As the Summit delegates made their way home through the wintry snows of Versailles in early December 1997, it was hard for them to believe that DVD would become the massive success we now know it to be. BOB AUGER, from IT consultancy Newmérique – who was there – says there are lessons to be learnt for Blu-ray.
The DVD Consortium (which transformed into the DVD Forum in May that year) had refined a single format from a diverse range of proposals and at last it was ready to be commercialised – or so we thought… As it turned out, a number of lessons had to be learned along the way.
Back then, with a few years of the twentieth century still to run, the battle of the audio formats for Europe (AC-3 vs. MPEG-2) was still being fought, DVD-9 yields were the subject of bar-room jokes, clients were few and far between and the price of a DVD player was well above the SSD line. Financial backers were starting to fear for their investment and some ‘experts’ were expressing the view that the ‘non-recordable’ DVD disc would soon give way to the all-encompassing internet.
You had to be an optimist to believe that consumers would abandon their cheap, fully-featured VHS machines for a disc that appeared to be little more than CD with pictures.
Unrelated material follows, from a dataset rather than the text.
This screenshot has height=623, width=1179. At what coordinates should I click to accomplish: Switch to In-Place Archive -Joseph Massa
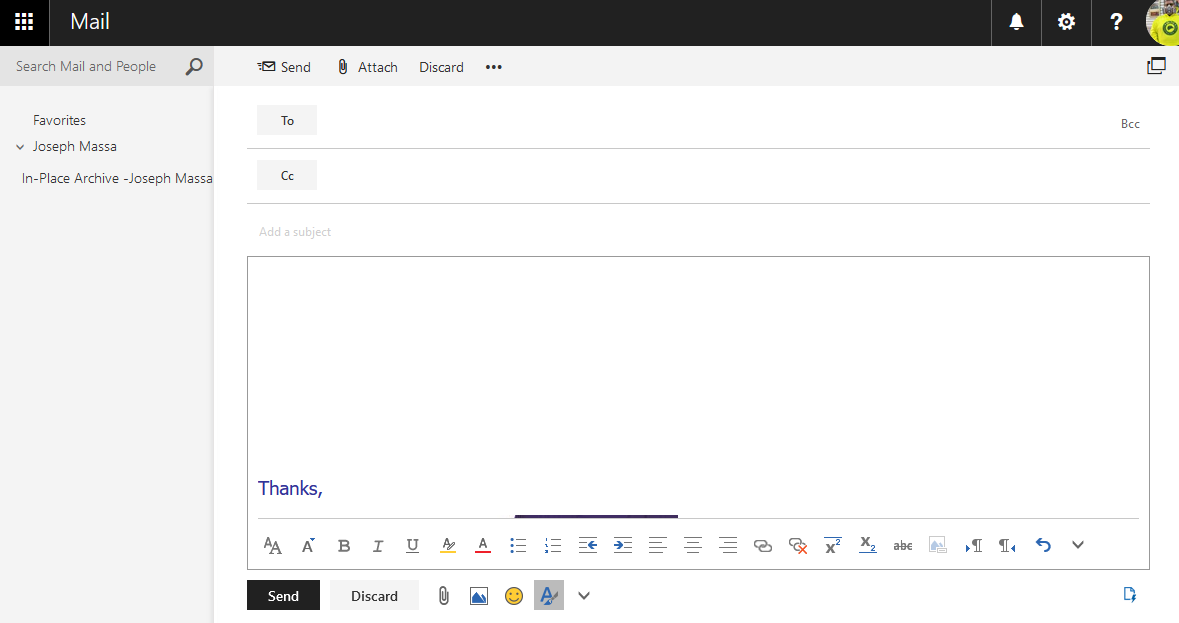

CD-i, with its memorable slogan ‘You’re only using half your TV’, eventually offered Full Motion Video, without creating much impact and the blanket of snow that descended that Tuesday evening ten years ago might have augured another high-tech consumer electronics disaster.
Back then, the list of PAL DVD ‘titles in print’ barely covered a single page and forecasts of ‘over 100 titles’ within twelve months seemed a little over-optimistic.
There was some production activity in Europe: Editions Montparnasse in France had released the ground-breaking Microcosmos DVD early in 1997. Concorde Video in Germany delivered the first PAL DVD feature film, 12 Monkeys with Bruce Willis and Brad Pitt and in July 1997 Abbey Road authored the first commercial DVD-10, a Queen compilation.
BBC Worldwide embarked on what was to eventually become a notable series of Natural History DVDs with the first DVD-9 in Europe Supersense – A voyage of Animal Perception, produced in partnership with Panasonic and Electric Switch.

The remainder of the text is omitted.